Almost half of consumers place price as the number one factor when purchasing food and groceries, according to a survey commissioned by KPMG Ireland.
This was followed by health and nutritional credentials of the product, brand familiarity, products being Irish in origin and sustainability.
The research by KPMG also found that while consumers are moving ever-more towards online shopping across the board, this trend hasn’t yet penetrated the food market to near the same extent.
Over two out of three consumers still prefer to buy fresh fruit and meat in store so they can examine the quality themselves, and 44% believe the shelf-life of food products bought online is not as good as those they buy in-store themselves.
62% of respondents rate the sustainability credentials of the producer/manufacturer as a primary consideration when choosing food items.
However, just over one third (37%) stated they would be willing to pay slightly more for food products with more sustainable packaging.
Younger consumers are making more of an effort towards sustainable food practices and are willing to pay more, according to the research.
Meanwhile, almost one third (32%) are making a conscious effort to reduce their consumption of meat and dairy products, either for environmental, ethical or health reasons.
Additionally, consumers place great emphasis on buying Irish-made and produced food, and in general having a large degree of transparency from producers, with knowledge of the sustainability credentials, provenance of the food, award or recognition stamps and how far items have travelled.
Food price and consumer behaviour
According to the survey, price is still the number one factor for the majority of consumers.

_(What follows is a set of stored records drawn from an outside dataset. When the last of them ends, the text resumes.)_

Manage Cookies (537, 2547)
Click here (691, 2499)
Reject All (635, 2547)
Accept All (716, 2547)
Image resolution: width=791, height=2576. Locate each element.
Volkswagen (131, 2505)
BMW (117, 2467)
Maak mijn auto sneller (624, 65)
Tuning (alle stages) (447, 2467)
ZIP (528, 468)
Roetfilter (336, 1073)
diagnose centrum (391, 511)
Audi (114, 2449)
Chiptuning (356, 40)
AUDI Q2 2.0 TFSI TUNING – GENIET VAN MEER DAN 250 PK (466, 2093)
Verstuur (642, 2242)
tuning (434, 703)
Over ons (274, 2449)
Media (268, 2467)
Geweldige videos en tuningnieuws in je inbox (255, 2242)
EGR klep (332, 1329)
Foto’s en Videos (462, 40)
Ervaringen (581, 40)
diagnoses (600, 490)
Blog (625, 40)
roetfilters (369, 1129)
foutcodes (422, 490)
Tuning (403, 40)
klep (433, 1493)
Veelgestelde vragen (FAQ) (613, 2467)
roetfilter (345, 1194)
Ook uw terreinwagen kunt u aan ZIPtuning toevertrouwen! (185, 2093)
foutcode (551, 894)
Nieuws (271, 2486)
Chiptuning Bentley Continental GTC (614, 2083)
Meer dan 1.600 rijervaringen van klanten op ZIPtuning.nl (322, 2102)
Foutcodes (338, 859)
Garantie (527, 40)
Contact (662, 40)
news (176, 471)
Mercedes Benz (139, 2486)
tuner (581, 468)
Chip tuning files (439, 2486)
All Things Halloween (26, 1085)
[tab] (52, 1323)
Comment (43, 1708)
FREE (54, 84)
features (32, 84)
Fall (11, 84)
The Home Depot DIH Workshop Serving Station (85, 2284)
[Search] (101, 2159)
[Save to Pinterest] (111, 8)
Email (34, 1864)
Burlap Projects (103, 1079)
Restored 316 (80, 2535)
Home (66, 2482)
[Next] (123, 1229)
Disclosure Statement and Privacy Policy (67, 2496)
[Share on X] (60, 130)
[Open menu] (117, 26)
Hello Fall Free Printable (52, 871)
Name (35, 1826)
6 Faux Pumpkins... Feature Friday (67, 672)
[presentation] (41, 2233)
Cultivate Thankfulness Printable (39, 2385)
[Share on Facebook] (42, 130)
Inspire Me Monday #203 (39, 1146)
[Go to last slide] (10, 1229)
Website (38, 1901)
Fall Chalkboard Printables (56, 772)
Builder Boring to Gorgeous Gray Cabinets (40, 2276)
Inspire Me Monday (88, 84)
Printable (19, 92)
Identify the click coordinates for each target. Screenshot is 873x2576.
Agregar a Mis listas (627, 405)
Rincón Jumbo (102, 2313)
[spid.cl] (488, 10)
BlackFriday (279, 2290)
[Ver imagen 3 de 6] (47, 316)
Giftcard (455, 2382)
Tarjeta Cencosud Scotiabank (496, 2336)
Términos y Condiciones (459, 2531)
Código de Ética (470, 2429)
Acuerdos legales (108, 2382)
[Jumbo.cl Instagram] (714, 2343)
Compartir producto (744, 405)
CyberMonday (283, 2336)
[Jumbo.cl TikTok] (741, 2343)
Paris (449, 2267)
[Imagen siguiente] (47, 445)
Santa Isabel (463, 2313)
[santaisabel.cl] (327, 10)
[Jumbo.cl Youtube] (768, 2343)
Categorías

However, health and sustainability factors have become increasingly important with health and nutritional credentials, food being of local Irish origin and food being sustainably produced coming in second, fourth and fifth place respectively.
Consumers do not believe brand or advertising is an important factor when deciding what food and groceries to purchase.
The quality of branded versus own-brand products has proved a divisive issue, with just over two in five consumers claiming there is no quality difference, while a similar proportion believe branded products have higher quality.
Similarly, one in five stated that they tend to favour buying branded products, while two in five have no preference whatsoever.
The survey was commissioned by KPMG Ireland and carried out by research and marketing specialists RED C, who ensured a representative sample, considering factors such as location, age, gender, and socio-economic background.
Participants were 51% males and 49% female with 29% from the Dublin region, 27% from the rest of Leinster, 27% from Munster and 17% from Connacht/Ulster.
The age profile ranged from the 18-24 year old bracket up to over 65s.